Let’s be honest right now. How many times have you met a father who went through a divorce and wound up with the short end of the stick? He’s paying out the wazoo in monthly child support just so his ex-wife can “shop, dine & entertain” as if there has been no change in her financial status. Your male friends and acquaintances tell you just how their money is being spent on a “lifestyle” rather than the children’s expenses such as their extra extracurricular activities, clothes, medical expenses, and much more.
We’ve heard it time and time again from men who have gone through a divorce. He warns his friends, family, and co-workers of the repercussions, which is having to pay an exorbitant amount of child support each month only to learn his ex is going on vacations (without the kids); buying new furniture; having cosmetic surgery. You can see where I’m going with this, right? I don’t think the court-ordered these payments to be spent on one parent’s self.
This can be very frustrating to the men when seeing this. Unfortunately, it’s too difficult for the courts to police where every dollar of child support goes which is why courts will not get involved in dictating that each dollar of child support must go to specific expenses.
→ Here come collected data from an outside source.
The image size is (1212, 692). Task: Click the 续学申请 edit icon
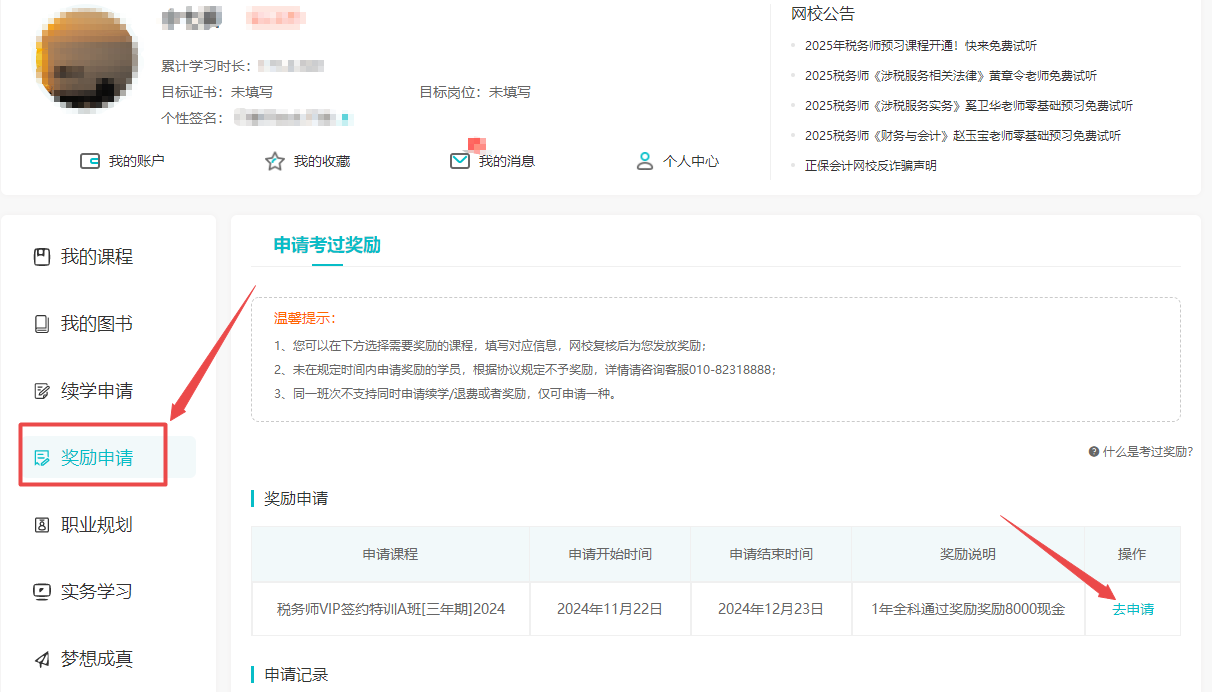[42, 391]
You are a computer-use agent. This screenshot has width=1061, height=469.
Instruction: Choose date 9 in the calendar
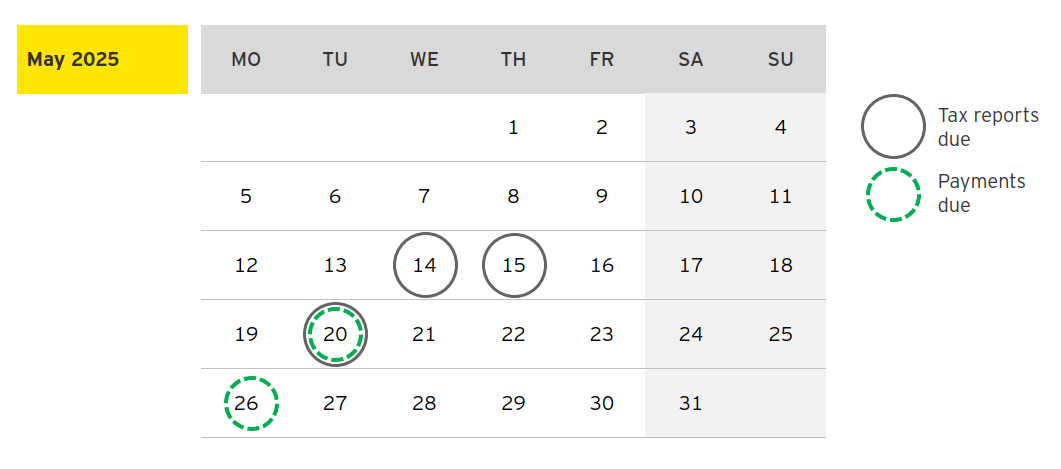(602, 196)
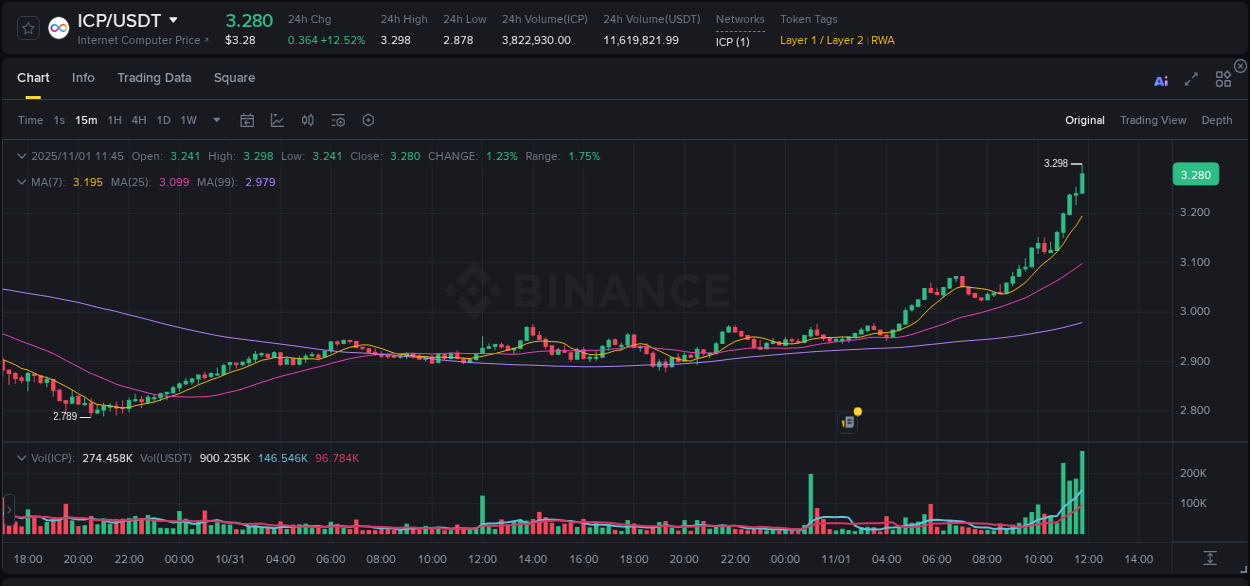Click the Internet Computer coin logo
This screenshot has width=1250, height=586.
tap(58, 27)
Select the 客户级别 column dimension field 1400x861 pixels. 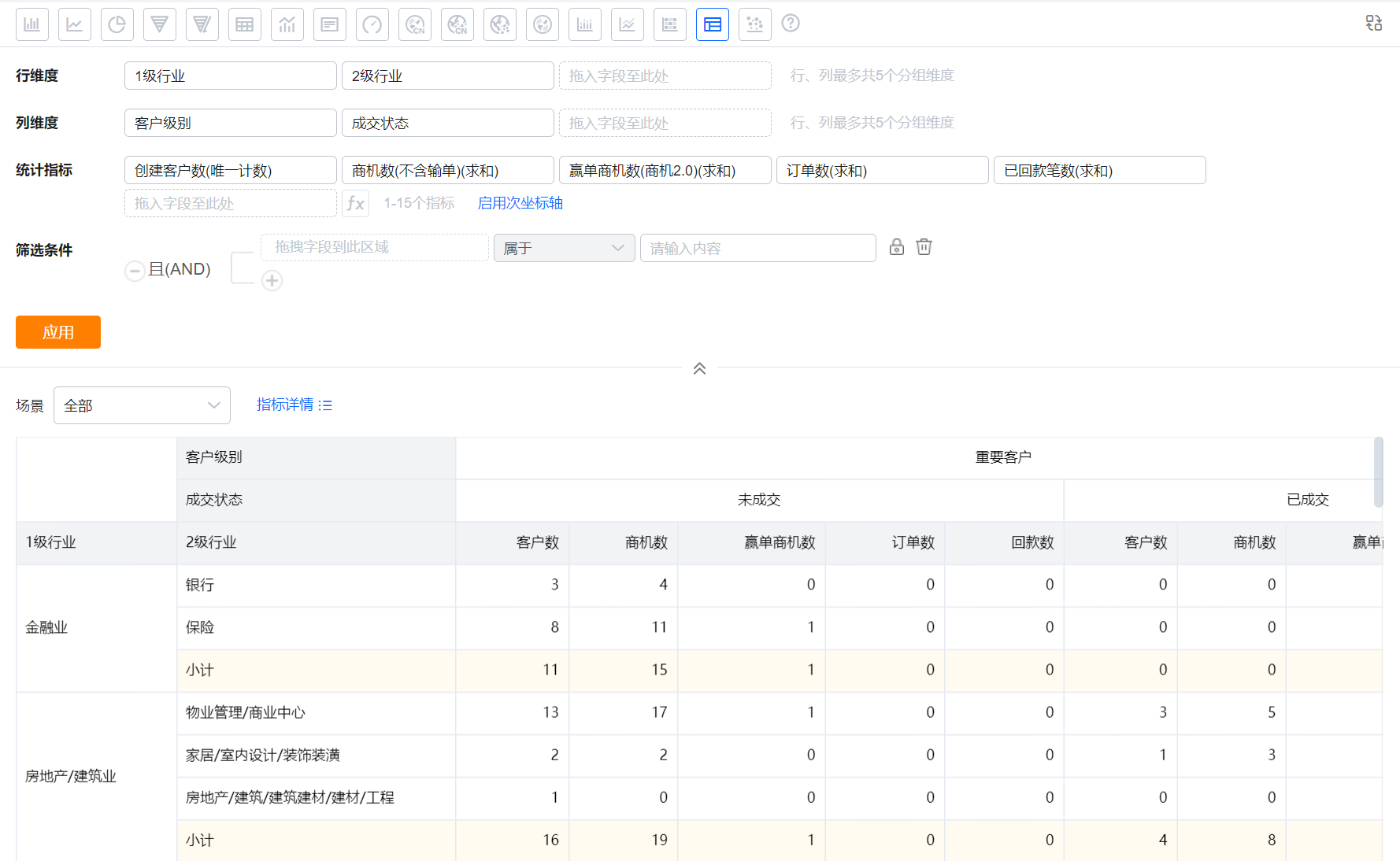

Our system calculates child support on a percentage of the other parent’s income. Is this fair? Think about this: The average cost to raise a child from birth to age 18 in the U.S. is $255,000. This translates to approximately $15,000. Per year, $1,180.00 per month.
It is clear, that beyond a certain direct cost of rearing a child, support oftentimes becomes bonus money for the custodial parent. A few months ago, I watched two clients of mine and their cases unfold in court with the same custody percentages, both having one child. One father was ordered to pay $500.00 per month while the other was ordered to pay $2,000.00 per month. Does one child cost 4x the amount to raise over the other? Therefore, a percentage of parent’s income as the determining factor, I believe is unfair. When you take 30-40% of anyone’s income away of course it is no wonder you will have fathers having trouble meeting that type of support order (I say fathers because we all know they are the ones who usually get hit with support obligations).
There is a huge incentive for one party to get more custody than the other, as their income rises since the custodial parent’s entitlement increases. If you have close to fifty percent number of overnights in your timesharing schedule, a reduction in your obligation will most likely occur. Having this would not only be in your favor for child support purposes but more importantly in the child’s best interest.
In the movie DivorceCorp, they look at Scandinavian practices and we learn that the support incentive is all but removed. There may be a small exchange of support ordered for non 50/50 custody arrangements, but nothing even close to the ridiculously skewed support that is ordered for earners here in the United States. As depicted in the movie, what results from this are happier and more cooperative co-parents. Shouldn’t this be our goal here?
I think a good solution would be to create more healthy co-parenting solutions to eliminate income-based support in favor of absolute amounts with reasonable caps for non 50/50 custody arrangements. And for the 50/50 arrangements, what if we decreased this to zero and to take the incentive away for parents trying to get greater than 50% custody.
I’m not a betting woman, however, I’m willing to bet that you would find most women would figure out how to make things work without entitlements and we would see an increase in 50/50 custody arrangements since the motive of money would be taken out of the equation. I think we could all agree, children would benefit from this.
In the meantime, I believe we would have fewer combative divorces if child support orders were fair. As a result, we would see less animosity and increased positive co-parenting which in turn should always be the goal.